(Exercise instructions): Where does the string "computer" appear in the records? Copy every line that contains it.

(Exercise data):
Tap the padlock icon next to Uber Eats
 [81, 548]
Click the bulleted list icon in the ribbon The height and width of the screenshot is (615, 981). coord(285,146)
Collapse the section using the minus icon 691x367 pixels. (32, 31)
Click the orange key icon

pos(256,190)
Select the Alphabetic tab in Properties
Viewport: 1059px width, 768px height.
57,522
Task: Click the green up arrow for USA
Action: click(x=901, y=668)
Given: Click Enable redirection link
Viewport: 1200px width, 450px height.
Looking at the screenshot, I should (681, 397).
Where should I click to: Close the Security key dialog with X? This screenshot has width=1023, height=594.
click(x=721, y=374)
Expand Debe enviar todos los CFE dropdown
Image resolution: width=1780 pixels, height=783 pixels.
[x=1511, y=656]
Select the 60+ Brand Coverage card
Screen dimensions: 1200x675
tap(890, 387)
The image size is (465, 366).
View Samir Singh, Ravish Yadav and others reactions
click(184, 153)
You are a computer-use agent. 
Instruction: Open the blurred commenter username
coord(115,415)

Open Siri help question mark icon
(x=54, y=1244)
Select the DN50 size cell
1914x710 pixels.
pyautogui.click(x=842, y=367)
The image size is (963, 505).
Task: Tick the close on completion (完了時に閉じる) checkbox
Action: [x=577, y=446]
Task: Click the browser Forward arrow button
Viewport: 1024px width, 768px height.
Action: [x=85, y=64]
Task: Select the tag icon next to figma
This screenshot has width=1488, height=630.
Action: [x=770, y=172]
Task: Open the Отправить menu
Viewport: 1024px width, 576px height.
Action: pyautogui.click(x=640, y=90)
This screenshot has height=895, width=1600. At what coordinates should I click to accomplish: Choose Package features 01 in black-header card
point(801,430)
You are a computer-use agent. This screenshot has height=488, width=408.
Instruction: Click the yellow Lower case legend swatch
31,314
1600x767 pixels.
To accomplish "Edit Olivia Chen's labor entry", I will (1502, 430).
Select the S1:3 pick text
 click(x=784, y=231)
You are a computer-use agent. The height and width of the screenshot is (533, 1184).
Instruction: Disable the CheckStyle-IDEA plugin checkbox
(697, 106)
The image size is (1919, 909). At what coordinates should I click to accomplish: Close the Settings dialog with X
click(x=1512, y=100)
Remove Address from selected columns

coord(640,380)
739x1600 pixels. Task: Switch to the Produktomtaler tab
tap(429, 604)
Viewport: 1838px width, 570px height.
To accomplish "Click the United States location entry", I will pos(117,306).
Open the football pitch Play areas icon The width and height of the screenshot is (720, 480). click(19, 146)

(Solution):
You are a computer-use agent. 
You are a computer-use agent. This screenshot has height=488, width=408.
You are a computer-use agent. The height and width of the screenshot is (533, 1184).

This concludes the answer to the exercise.